Within these entries, how many lines contain the word "agent"? Answer with the number alone.

-------- Materials provided

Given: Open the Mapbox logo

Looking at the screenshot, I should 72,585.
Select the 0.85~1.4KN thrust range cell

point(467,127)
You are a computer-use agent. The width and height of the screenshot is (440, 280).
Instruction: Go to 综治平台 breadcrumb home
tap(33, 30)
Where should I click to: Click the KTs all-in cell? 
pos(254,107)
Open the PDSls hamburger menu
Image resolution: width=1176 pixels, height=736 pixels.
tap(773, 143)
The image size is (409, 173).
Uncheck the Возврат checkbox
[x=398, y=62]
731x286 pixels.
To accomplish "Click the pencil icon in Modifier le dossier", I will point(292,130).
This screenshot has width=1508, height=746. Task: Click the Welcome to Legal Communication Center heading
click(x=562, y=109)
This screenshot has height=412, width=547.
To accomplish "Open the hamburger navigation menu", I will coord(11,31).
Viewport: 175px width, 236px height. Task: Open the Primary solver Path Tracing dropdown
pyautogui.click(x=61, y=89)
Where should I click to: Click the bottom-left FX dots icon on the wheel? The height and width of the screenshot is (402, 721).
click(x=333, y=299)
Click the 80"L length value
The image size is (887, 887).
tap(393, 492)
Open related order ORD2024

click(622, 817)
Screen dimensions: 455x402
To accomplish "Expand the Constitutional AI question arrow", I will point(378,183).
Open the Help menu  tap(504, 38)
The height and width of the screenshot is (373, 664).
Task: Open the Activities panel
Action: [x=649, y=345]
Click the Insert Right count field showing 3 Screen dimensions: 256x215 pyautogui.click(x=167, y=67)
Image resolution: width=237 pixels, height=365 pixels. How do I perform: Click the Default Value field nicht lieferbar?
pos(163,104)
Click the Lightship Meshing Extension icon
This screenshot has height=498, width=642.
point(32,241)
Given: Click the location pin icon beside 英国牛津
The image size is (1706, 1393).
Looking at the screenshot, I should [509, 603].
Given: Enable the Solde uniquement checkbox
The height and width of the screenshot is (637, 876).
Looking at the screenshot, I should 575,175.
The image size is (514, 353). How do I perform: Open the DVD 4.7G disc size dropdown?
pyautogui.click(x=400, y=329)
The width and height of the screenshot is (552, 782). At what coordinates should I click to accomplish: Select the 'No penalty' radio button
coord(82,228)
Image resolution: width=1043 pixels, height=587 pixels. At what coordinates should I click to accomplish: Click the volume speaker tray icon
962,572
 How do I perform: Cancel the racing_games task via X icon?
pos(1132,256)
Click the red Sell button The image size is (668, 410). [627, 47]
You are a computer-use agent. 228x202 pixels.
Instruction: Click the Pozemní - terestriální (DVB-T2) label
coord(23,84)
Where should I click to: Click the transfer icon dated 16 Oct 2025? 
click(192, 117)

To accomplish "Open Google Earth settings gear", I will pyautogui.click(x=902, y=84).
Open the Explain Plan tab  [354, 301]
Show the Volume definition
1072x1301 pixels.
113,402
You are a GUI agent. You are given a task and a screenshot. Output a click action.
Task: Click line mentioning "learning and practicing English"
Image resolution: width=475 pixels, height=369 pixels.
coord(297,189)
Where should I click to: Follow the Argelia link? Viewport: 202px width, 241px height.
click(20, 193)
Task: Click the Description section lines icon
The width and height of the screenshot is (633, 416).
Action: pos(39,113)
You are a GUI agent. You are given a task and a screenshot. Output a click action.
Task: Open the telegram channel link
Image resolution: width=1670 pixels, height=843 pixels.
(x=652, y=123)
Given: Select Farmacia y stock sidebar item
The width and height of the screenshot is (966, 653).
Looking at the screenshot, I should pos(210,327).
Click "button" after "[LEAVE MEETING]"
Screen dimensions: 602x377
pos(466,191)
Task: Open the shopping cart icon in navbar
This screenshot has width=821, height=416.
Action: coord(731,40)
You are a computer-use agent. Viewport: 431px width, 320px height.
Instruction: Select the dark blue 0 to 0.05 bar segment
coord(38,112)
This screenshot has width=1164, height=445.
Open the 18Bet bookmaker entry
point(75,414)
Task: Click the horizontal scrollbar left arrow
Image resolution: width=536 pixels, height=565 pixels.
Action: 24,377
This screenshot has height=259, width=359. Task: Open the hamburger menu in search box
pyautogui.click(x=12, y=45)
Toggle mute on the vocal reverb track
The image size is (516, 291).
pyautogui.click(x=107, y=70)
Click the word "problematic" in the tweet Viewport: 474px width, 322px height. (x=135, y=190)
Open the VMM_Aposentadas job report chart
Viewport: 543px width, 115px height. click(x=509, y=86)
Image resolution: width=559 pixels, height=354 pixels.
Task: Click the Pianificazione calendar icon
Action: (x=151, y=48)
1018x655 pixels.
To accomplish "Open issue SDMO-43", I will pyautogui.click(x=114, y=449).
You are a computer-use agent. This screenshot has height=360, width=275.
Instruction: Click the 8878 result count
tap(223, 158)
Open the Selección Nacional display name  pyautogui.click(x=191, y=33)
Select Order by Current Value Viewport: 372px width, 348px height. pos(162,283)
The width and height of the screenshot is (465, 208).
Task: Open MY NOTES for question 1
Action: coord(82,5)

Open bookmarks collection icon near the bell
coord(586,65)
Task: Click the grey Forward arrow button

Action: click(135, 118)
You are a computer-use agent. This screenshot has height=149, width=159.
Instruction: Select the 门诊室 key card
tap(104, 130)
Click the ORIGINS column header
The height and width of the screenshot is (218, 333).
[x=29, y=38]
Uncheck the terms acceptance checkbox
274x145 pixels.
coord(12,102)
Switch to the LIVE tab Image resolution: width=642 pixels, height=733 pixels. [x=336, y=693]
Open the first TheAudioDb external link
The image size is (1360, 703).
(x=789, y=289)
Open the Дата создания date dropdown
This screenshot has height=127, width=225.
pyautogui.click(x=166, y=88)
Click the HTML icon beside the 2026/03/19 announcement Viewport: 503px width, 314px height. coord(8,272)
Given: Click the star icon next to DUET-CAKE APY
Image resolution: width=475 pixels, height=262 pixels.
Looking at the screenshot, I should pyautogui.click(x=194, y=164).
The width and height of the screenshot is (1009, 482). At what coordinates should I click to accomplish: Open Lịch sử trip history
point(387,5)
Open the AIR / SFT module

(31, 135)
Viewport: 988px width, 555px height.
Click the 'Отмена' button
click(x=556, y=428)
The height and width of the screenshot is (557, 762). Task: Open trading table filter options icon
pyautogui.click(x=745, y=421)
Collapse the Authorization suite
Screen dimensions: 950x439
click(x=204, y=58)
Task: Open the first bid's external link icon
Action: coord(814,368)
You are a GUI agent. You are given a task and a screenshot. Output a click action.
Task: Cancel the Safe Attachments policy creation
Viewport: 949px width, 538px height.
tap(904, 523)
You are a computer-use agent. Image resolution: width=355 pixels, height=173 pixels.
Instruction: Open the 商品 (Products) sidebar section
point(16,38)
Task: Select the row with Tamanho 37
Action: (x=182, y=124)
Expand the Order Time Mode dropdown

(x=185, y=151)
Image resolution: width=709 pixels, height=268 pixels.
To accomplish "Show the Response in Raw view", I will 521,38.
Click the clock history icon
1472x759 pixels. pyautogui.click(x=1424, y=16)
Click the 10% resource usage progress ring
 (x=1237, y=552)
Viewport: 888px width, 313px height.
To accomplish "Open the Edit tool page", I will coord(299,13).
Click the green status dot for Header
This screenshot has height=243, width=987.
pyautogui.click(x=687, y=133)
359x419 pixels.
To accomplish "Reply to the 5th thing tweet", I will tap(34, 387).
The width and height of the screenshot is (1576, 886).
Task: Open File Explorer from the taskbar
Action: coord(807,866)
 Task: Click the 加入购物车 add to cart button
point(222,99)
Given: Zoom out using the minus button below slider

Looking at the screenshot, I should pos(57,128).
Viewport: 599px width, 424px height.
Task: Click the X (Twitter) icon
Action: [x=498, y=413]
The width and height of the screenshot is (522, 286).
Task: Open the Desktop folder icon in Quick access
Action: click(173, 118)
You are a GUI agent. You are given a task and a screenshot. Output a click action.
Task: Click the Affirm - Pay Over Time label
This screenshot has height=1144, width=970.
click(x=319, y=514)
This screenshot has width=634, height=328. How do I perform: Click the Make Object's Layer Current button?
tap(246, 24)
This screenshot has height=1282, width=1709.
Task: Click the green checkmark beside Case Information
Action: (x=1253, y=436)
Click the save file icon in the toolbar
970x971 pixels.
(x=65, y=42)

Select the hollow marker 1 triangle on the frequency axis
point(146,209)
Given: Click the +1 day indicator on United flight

----------------

### Solution to the problem
10